HHS Approves Widespread Use of New 20-Minute HIV Test

LOS ANGELES -- Health and Human Services Secretary Tommy Thompson today announced that HHS has approved a Clinical Laboratory Improvements Amendments (CLIA) waiver for the new 20-minute rapid HIV test. AIDS Healthcare Foundation (AHF), the United States' largest AIDS organization, has been a leader in the effort to get the test a CLIA waiver, because it will allow the test to be used in physician's offices and outreach settings that have the greatest potential to reach people at high risk for HIV.
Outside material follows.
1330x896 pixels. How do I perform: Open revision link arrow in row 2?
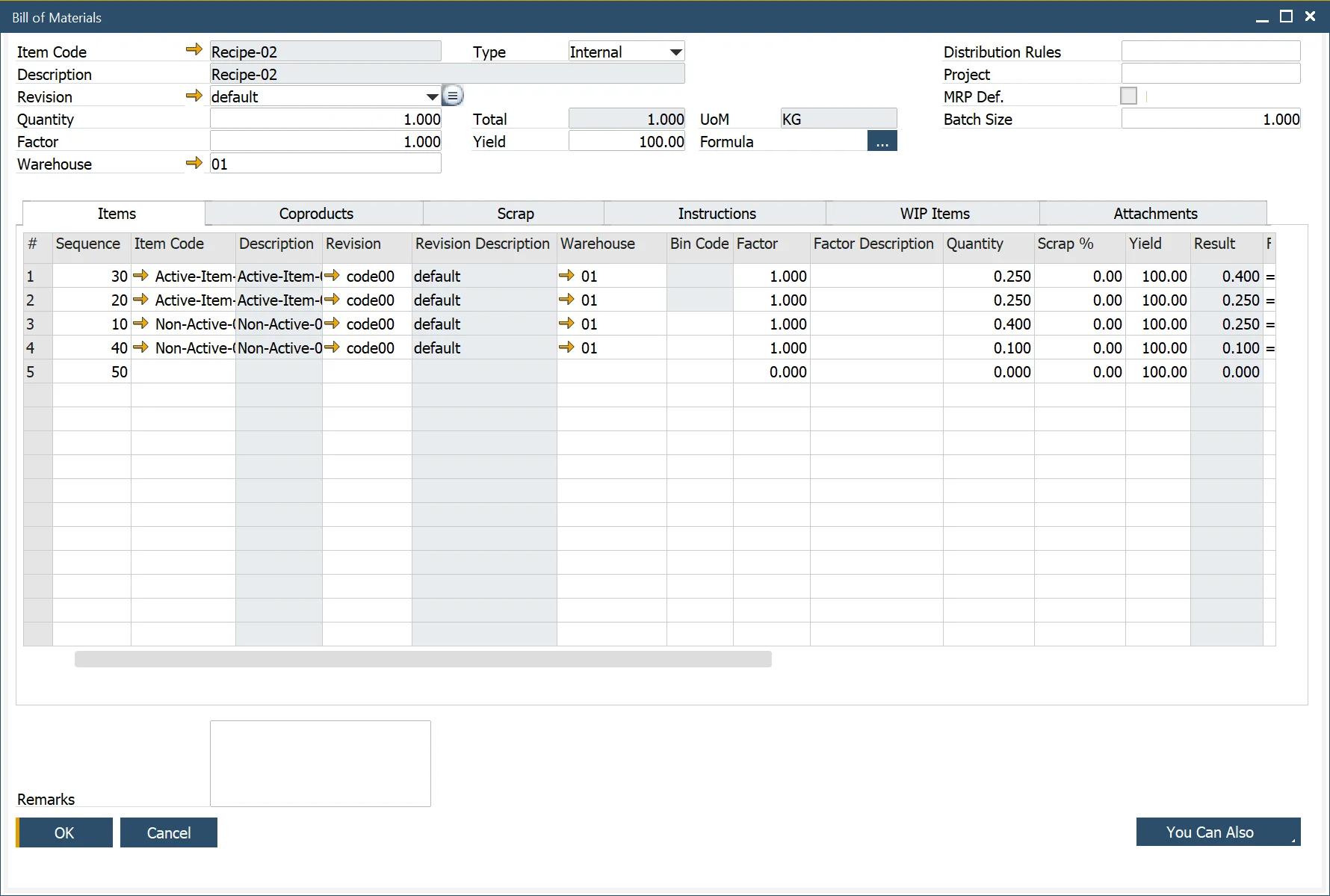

"Secretary Tommy Thompson's and President Bush's leadership on this issue will save countless lives," said Michael Weinstein, AHF president. "Nearly 300,000 HIV positive individuals in the United States are unaware of their status. Today's approval of 20-minute rapid testing eliminates a layer of bureaucracy and offers us new and innovative ways to test and identify these individuals, so they can enter care and take steps to prevent the disease from passing to others. Each year, 8,000 HIV positive individuals who are tested fail to return for their results. CLIA waived rapid testing will eliminate this problem."

"This is great news," said U.S. Representative Mike Honda (D, San Jose), who was active in advocating for quick approval of the rapid HIV test. "Research shows that HIV positive individuals who know their status are much more likely to take steps to protect their partners. Now that the rapid tests will be widely available, they will play a key role in identifying HIV positive individuals and preventing further infections."

"The new rapid HIV tests, made widely available to family doctors and public health programs, have the potential to dramatically reduce the spread of HIV in the African American and Latino communities, which represent 74 percent of the 40,000 new infections in the U.S. each year," said U.S. Representative Loretta Sanchez (D-Anaheim), who authored a Congressional Hispanic Caucus letter on the issue. "Many high-risk individuals in these communities are not likely to seek out testing on their own. Today, we can bring testing to them."

"Rapid tests have the potential to revolutionize HIV prevention," said Clint Trout, AHF associate director for federal government affairs. "We think that the rapid test could be for prevention what protease inhibitors have been for treatment," he added. "The elimination of the week long waiting period will be the elimination of significant barriers to testing for many high-risk individuals," he added. "Now that the tests are widely available to family doctors, emergency rooms, and public health testing and counseling programs, they will play a critical role in curtailing the spread of the epidemic."

AIDS Healthcare Foundation is the United States' largest provider of specialized HIV/AIDS medical care. AHF serves thousands of patients in California, New York and Florida regardless of their insurance status or ability to pay. In addition, AHF currently operates two free AIDS treatment clinics in Africa: the Ithembalabantu (Zulu for "people's hope") Clinic in KwaZulu Natal, Durban, South Africa & the Uganda Cares Healthcare Center in Masaka, Uganda.